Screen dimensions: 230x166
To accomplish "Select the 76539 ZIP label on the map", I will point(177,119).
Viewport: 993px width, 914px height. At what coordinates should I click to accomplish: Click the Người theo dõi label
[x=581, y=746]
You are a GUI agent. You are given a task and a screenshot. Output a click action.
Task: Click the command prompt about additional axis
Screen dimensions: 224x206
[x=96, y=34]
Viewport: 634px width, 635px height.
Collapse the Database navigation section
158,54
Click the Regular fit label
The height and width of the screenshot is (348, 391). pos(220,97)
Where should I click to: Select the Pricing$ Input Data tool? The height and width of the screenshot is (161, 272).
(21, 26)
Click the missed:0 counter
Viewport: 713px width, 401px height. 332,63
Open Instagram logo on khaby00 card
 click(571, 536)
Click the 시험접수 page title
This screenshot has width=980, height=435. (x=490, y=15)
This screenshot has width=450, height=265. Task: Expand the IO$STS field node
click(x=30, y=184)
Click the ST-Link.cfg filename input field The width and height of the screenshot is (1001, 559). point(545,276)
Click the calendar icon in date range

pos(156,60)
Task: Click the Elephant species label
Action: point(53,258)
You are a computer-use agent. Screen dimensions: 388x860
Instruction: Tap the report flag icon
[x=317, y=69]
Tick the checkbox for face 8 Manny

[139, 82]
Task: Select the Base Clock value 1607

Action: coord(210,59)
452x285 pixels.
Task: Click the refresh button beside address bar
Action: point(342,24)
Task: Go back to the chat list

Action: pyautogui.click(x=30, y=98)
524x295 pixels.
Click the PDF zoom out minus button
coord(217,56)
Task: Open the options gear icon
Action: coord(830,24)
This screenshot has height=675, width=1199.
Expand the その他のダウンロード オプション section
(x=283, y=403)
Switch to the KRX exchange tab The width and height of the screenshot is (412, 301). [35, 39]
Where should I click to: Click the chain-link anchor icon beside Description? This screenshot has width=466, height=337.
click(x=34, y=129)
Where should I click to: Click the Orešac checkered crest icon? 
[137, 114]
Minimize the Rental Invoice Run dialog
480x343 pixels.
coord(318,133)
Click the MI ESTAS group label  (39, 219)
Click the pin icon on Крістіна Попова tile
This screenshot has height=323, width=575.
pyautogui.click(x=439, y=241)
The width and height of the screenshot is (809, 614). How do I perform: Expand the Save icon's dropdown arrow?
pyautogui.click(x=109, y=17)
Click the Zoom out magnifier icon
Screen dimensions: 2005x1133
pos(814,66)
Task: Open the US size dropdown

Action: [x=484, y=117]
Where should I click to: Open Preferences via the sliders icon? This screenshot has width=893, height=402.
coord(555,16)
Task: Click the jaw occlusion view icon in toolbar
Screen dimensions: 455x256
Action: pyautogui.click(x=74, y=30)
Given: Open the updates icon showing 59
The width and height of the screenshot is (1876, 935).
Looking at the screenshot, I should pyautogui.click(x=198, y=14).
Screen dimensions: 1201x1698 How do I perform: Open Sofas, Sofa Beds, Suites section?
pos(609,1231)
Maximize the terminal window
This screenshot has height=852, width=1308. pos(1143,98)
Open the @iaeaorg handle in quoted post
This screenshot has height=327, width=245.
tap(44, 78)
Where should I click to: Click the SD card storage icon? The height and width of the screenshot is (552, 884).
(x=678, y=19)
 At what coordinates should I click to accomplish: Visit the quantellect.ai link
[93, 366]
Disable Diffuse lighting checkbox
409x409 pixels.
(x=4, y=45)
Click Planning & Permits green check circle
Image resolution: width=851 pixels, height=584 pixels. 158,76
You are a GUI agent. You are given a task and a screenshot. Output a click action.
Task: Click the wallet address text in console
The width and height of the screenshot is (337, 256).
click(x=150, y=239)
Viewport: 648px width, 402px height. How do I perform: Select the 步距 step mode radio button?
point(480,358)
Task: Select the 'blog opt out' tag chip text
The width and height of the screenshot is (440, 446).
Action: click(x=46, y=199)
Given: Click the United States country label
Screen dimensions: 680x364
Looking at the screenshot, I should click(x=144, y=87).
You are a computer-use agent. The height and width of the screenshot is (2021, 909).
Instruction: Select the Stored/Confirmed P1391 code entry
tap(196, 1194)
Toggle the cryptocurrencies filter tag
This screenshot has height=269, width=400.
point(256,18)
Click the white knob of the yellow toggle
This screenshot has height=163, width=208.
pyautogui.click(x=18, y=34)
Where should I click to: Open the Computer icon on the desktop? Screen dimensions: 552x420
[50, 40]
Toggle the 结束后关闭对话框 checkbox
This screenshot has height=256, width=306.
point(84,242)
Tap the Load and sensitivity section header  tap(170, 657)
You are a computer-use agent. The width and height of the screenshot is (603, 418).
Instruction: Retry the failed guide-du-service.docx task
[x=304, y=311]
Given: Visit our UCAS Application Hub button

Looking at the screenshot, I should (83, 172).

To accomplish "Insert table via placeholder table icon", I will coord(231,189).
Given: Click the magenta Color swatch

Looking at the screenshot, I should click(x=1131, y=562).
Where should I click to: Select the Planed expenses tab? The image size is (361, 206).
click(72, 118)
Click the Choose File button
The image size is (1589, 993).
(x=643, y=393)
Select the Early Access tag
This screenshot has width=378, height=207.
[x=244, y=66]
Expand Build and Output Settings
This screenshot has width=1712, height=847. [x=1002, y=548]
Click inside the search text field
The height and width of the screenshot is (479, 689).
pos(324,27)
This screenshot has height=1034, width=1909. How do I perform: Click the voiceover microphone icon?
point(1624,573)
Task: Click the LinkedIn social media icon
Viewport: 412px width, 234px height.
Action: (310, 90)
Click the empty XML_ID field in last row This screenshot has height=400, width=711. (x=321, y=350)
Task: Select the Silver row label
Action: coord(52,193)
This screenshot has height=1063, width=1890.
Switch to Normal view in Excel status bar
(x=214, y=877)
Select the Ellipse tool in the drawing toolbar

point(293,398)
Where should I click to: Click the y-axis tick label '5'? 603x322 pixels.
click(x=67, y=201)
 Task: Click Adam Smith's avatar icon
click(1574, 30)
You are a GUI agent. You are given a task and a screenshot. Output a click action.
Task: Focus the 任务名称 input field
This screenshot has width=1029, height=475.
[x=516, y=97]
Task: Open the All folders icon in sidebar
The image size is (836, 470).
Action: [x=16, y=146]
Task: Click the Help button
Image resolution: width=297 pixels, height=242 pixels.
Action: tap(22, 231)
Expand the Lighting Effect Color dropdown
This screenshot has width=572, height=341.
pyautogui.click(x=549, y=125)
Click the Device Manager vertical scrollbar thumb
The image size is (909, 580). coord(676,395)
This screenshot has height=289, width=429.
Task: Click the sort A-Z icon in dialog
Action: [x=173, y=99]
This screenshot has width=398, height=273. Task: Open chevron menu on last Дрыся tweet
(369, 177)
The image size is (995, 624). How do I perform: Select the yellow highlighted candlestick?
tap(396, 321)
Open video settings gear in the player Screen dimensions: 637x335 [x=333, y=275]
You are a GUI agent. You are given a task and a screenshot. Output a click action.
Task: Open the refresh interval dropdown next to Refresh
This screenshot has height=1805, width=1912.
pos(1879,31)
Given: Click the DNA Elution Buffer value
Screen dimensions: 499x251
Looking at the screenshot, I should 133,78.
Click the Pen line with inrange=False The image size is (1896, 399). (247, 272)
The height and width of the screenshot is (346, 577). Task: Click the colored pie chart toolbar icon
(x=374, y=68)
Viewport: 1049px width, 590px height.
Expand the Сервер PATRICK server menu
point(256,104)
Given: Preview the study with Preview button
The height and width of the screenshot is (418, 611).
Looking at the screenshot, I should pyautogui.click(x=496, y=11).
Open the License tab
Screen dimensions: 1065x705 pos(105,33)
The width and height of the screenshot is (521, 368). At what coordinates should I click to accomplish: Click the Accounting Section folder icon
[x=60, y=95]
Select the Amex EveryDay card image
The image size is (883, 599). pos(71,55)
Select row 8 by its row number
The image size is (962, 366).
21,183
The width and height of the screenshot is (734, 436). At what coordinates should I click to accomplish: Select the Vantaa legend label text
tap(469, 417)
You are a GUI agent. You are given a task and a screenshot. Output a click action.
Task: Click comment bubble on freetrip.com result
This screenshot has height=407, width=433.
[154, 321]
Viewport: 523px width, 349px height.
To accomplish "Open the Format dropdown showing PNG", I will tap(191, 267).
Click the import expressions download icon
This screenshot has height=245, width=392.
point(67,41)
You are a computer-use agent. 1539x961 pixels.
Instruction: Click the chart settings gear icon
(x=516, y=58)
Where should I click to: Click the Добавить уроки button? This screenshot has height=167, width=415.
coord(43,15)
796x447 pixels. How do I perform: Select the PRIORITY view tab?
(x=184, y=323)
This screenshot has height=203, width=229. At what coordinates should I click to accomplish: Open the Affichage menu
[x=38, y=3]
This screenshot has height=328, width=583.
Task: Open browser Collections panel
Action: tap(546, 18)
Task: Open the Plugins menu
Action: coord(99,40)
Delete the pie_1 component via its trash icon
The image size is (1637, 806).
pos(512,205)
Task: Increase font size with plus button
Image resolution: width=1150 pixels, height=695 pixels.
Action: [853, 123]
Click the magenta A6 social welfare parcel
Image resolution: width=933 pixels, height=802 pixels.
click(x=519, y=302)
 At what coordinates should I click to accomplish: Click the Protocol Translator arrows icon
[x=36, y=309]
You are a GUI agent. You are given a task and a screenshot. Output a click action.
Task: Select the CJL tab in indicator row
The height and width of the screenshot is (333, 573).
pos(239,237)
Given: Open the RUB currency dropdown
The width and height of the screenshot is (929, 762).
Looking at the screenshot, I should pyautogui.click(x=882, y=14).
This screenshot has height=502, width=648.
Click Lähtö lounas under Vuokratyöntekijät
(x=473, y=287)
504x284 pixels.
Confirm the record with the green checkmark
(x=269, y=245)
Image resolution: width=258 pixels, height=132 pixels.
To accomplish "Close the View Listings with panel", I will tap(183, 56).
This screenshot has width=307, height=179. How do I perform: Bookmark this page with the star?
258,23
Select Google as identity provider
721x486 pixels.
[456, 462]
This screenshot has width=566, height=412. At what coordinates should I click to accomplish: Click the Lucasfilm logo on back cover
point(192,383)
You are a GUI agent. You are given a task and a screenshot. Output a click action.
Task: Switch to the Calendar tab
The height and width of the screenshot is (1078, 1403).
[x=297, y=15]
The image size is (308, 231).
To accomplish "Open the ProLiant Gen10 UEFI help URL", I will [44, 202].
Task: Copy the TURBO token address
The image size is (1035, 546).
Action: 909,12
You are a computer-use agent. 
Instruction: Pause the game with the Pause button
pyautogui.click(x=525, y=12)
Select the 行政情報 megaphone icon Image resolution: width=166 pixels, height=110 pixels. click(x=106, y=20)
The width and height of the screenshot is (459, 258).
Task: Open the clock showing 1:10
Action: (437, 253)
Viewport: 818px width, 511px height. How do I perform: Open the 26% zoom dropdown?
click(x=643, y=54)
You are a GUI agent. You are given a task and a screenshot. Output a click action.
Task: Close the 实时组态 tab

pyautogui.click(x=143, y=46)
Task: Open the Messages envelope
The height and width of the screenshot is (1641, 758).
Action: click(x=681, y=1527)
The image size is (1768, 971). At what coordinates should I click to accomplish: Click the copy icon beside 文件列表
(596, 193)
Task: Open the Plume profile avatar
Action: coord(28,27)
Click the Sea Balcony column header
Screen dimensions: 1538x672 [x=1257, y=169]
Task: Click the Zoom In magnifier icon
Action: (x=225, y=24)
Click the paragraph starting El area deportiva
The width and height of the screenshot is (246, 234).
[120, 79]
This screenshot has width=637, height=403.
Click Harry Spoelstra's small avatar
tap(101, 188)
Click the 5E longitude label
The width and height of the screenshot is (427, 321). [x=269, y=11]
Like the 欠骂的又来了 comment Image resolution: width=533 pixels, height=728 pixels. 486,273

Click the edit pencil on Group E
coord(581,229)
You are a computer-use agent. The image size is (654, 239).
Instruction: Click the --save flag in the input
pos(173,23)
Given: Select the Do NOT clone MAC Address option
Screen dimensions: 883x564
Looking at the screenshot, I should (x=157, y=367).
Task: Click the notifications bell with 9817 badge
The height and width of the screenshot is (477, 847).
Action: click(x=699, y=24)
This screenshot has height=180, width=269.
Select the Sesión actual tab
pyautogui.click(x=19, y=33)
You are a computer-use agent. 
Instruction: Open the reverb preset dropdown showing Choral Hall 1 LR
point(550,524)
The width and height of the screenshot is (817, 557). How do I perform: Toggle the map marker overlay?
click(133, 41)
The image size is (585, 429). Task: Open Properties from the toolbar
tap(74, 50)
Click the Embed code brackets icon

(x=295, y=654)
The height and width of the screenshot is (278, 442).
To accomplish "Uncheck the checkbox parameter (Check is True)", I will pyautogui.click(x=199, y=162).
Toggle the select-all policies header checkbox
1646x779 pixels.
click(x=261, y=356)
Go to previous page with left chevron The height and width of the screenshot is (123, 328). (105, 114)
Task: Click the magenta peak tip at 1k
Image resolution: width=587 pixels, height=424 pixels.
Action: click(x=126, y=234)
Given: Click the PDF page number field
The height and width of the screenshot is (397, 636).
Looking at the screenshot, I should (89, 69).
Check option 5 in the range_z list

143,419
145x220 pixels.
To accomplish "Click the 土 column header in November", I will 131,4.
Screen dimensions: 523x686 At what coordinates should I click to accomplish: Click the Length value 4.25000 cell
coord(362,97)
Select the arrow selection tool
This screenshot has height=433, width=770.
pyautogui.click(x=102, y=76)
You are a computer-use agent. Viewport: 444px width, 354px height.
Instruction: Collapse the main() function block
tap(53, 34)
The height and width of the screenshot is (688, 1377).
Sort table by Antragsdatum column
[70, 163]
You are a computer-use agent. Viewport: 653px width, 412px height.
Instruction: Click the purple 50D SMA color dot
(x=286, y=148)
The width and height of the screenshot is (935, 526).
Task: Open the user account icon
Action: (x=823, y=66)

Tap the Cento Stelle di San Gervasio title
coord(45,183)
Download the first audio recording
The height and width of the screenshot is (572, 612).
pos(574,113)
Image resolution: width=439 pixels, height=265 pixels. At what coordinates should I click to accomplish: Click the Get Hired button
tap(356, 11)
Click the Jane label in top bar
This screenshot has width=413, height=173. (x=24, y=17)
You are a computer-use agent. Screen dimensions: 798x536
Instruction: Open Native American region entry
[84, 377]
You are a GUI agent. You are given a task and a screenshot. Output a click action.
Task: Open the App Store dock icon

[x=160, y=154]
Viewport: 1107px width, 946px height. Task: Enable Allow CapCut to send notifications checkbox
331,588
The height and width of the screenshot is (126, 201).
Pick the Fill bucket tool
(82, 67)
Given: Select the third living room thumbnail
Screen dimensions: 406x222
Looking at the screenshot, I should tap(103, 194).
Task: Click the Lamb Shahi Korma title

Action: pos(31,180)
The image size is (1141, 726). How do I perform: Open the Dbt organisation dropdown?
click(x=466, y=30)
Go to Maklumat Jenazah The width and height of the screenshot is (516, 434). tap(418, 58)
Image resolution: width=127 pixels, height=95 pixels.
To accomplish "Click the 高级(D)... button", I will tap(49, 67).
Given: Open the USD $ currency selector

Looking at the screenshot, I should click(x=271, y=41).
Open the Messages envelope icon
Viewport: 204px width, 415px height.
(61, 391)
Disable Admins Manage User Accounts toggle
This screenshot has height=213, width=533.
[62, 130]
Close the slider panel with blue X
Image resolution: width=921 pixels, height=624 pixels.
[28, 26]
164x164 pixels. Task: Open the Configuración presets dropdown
══════
Directions for this task:
Copy out the records starting at the line that contains "Expand Build and Output Settings" and ending after the line that contains "Action: tap(22, 231)", reproducing each line as it stands.

Written answer:
Expand Build and Output Settings
This screenshot has width=1712, height=847. [x=1002, y=548]
Click inside the search text field
The height and width of the screenshot is (479, 689).
pos(324,27)
This screenshot has height=1034, width=1909. How do I perform: Click the voiceover microphone icon?
point(1624,573)
Task: Click the LinkedIn social media icon
Viewport: 412px width, 234px height.
Action: (310, 90)
Click the empty XML_ID field in last row This screenshot has height=400, width=711. (x=321, y=350)
Task: Select the Silver row label
Action: coord(52,193)
This screenshot has height=1063, width=1890.
Switch to Normal view in Excel status bar
(x=214, y=877)
Select the Ellipse tool in the drawing toolbar

point(293,398)
Where should I click to: Click the y-axis tick label '5'? 603x322 pixels.
click(x=67, y=201)
 Task: Click Adam Smith's avatar icon
click(1574, 30)
You are a GUI agent. You are given a task and a screenshot. Output a click action.
Task: Focus the 任务名称 input field
This screenshot has width=1029, height=475.
[x=516, y=97]
Task: Open the All folders icon in sidebar
The image size is (836, 470).
Action: [x=16, y=146]
Task: Click the Help button
Image resolution: width=297 pixels, height=242 pixels.
Action: tap(22, 231)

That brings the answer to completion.